Kentucky football did a fairly amazing thing Saturday at Tennessee. The Wildcats piled up 635 yards, including 443 on the ground — and lost the game, 49-36, squandering their shot at tying for the SEC East title in the process.
Before two garbage-time touchdowns, Kentucky (5-5, 4-4 SEC) actually trailed by 27. That is really hard to do, given the offense’s production. So difficult, in fact, that the SEC Network noted during its broadcast the Wildcats became the first FBS team this season to rush for 400-plus and lose.
How, then, did Mark Stoops’ team accomplish such a dubious feat? Three things: red-zone futility, terrible tackling and injuries. Let’s get that last one out of the way first, because it certainly played a real part in the problems.
Kentucky lost starting cornerback Chris Westry — and briefly his counterpart, Derrick Baity — in the first quarter. Leading tackler Jordan Jones and top receiver Jeff Badet were out by halftime. The team’s two best pass rushers, Josh Allen and Denzil Ware, both hobbled off at various points.
But that is no excuse for allowing 599 yards on just 59 plays — a staggering average of 10.2 per snap. Stoops’ defense delivered its poorest tackling performance of the season, letting Tennessee quarterback Josh Dobbs light them up for the fourth straight year. He threw for 223 yards, ran for 147 and produced 5 total touchdowns.
The Volunteers (7-3, 3-3) stayed alive in the East race by breaking off 10 plays of 20-plus yards against Kentucky: runs of 22, 27, 29, 35, 39, 41 and 45 yards, passes of 24, 44 and 51 yards. Put another way, Tennessee gained an astounding 357 yards on those 10 plays alone.
In most of those cases, the Cats had chances to limit the damage and simply whiffed. Likewise, the offense had so much more within its grasp Saturday but couldn’t close its fists and throw a knockout punch.
With 12:05 to go in the third quarter, Kentucky had outgained Tennessee 349 yards to 289 but trailed by five points because in three consecutive red-zone trips, the Wildcats had settled for field goals. Then, trailing by a dozen but driving, freshman running back Benny Snell fumbled the ball away at UT’s 4.

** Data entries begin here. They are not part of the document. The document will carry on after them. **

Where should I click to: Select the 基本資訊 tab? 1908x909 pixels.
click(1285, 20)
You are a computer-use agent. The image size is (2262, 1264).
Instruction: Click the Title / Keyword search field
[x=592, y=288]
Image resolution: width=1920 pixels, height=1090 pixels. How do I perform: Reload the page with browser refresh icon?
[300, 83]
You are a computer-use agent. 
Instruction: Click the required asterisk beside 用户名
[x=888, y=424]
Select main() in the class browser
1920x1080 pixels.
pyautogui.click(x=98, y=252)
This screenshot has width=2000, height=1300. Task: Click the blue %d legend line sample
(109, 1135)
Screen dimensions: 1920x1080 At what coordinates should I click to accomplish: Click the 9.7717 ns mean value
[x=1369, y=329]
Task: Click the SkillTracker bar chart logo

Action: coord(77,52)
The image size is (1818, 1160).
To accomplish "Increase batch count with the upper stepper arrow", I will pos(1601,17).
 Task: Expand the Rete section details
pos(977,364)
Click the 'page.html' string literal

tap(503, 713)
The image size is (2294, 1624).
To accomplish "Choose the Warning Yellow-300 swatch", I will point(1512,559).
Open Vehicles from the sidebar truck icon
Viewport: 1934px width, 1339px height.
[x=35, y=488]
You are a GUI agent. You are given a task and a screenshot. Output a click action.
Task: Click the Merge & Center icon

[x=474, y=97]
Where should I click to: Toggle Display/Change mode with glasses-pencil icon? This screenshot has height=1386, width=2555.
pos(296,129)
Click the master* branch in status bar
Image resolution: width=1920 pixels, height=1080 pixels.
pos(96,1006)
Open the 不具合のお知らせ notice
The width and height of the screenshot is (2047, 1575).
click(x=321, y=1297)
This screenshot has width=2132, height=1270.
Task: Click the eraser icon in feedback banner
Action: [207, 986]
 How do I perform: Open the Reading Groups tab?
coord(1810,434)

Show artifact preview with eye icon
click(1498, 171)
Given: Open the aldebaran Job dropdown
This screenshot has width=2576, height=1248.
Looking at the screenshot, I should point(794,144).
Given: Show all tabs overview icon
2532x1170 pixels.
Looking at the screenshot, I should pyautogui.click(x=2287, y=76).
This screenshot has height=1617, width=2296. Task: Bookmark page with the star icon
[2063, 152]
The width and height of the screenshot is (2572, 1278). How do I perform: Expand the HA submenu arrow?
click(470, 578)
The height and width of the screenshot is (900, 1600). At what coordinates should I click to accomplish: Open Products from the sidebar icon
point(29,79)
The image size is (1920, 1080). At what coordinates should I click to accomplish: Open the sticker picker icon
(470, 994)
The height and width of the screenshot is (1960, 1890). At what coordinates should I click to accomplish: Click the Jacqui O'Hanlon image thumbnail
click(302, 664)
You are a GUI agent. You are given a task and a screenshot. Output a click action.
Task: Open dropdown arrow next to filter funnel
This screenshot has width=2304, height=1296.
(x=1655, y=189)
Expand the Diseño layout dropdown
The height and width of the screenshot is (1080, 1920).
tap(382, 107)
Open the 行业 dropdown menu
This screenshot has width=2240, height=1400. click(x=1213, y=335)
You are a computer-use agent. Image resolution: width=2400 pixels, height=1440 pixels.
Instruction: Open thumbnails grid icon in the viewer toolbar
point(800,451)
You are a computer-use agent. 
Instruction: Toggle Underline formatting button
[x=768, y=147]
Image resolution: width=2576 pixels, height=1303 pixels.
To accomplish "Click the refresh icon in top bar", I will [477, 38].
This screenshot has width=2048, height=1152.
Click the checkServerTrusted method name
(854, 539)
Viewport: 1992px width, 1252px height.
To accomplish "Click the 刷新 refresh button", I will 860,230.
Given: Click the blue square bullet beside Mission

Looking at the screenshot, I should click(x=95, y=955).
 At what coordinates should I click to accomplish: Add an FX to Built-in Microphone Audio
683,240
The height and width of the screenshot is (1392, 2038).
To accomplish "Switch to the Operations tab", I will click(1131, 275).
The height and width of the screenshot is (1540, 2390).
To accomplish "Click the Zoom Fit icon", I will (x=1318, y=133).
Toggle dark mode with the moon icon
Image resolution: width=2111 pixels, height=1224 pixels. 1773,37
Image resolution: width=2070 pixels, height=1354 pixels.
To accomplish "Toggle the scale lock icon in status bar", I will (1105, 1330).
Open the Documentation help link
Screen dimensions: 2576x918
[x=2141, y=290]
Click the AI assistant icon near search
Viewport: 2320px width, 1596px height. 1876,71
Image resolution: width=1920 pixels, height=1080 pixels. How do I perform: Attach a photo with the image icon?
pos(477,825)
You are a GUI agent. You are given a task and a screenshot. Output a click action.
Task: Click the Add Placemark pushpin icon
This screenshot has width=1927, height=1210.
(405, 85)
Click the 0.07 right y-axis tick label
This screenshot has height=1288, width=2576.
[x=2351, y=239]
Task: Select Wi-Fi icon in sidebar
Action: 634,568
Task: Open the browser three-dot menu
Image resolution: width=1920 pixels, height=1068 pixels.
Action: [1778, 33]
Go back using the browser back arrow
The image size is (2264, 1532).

Four trips inside the 15, nine total points. Game over.
And remember last week? When the Wildcats rode Snell all the way to first-and-goal at the Georgia 9 with 4:04 to go, only to stall, settle for a tying field goal and watch helplessly as the Bulldogs drove for their own winning kick? The red-zone issue is real.
Look, Kentucky football is improving. You don’t start 0-2 and then reel off five wins in your next six tries without progress. You don’t run wild on the Volunteers, a preseason top-10 team that has faltered but remains loaded with talent, if you haven’t upgraded your own side significantly.
But the last two games have made it clear that the Cats are growing incrementally, not yet ready for leaps and bounds. With a winless FCS team, Austin Peay, coming to Commonwealth Stadium next week, the program’s first bowl berth since 2010 is still imminent. That’s something.
The frustrating fact for Stoops and his eager fan base is that, like so many Kentucky touchdowns and Tennessee ballcarriers Saturday, a bigger and better season was right there in front of the Wildcats, but remained just out of reach.